Recover your Windows license key, Office keys, and saved WiFi passwords — the information you always wish you had before a reinstall.

What it does

Windows and Office store their activation keys in the system, but neither one makes it easy to read the key back. If you've ever been asked for your product key and had to hunt through a box or old email, you know the pain. TuneBit reads the keys directly from the places Windows keeps them and shows them to you on one page.

The three cards

Windows

Shows your edition (Home, Pro, Enterprise), build number, the 25-character product key, and the activation status (permanent, subscription-based, grace period, etc.). Click Copy to put the key on the clipboard.

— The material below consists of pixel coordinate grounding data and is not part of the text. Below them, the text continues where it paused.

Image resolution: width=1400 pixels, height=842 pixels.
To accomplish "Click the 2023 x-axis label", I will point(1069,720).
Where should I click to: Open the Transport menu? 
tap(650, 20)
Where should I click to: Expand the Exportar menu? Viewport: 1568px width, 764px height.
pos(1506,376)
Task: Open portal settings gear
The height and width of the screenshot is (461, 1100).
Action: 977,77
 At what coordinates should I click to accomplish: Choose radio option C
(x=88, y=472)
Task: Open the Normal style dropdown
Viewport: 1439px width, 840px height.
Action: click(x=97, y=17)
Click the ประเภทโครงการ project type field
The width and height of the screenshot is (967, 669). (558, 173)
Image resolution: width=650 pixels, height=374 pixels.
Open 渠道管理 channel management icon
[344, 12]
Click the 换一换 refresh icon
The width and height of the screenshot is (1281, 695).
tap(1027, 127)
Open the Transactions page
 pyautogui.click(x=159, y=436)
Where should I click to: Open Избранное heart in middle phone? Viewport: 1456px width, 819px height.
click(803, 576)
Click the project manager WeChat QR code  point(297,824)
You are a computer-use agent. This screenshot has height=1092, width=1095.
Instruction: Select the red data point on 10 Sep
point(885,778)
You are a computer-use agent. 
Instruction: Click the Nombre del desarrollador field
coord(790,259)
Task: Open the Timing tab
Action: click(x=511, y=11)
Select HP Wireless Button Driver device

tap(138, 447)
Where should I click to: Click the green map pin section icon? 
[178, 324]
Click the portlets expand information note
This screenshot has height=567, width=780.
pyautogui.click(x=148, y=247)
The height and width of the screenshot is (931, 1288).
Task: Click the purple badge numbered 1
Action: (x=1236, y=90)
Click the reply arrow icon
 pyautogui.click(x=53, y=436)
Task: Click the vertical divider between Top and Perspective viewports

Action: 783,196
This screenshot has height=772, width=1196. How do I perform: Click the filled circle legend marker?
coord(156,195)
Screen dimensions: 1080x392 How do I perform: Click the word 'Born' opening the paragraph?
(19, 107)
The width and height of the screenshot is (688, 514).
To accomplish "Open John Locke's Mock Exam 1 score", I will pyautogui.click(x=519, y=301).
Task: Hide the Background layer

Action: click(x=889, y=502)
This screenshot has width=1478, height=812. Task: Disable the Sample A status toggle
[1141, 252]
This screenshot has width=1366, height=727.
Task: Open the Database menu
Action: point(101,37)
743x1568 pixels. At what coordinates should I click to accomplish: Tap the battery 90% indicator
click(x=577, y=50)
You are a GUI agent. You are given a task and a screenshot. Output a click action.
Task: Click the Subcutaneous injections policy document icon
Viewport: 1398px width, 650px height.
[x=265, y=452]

For most modern PCs the key is embedded in the motherboard firmware as a digital license — this is a good thing; Windows can reactivate itself automatically after a reinstall. The key shown here is still useful for manual activations.

Office

Every installed copy of Microsoft Office — Office 2013, 2016, 2019, 2021, and retail installs of 365. For each one you'll see the version, the install type (retail key, volume license, subscription), and the last 5 digits of the key (Microsoft only records a partial for most licenses).

WiFi Passwords

A table of every WiFi network your PC has ever connected to, along with the security type and the stored password. Passwords are hidden by default — click Show Passwords to reveal them. Great for when you want to connect a new device to the home network and forgot the password.

How to use it

  1. Go to Info → Product Keys.
  2. Wait a few seconds for the scan. The Windows and Office cards populate first; WiFi takes a moment longer.
  3. Click Copy next to any key to put it on the clipboard.
  4. Click Show Passwords on the WiFi card to reveal the saved password column.
  5. Click Export at the bottom to save everything to a text file. Store it somewhere safe.
Before a clean install of Windows:
  1. Run Product Key Recovery and Export.
  2. Save the exported file to a USB stick, an external drive, or email it to yourself.
  3. After the reinstall, use the keys to reactivate if Windows doesn't pick up the digital license automatically.
Treat this file like cash. A product key is a transferable asset — anyone with a copy can use it. Don't email it to strangers, don't paste it into a forum for "help," and don't leave the exported file on a shared computer. If you suspect a key has leaked, contact Microsoft to block it.
WiFi passwords require administrator rights. If the column shows (access denied), re-launch TuneBit with Run as administrator. TuneBit normally elevates automatically.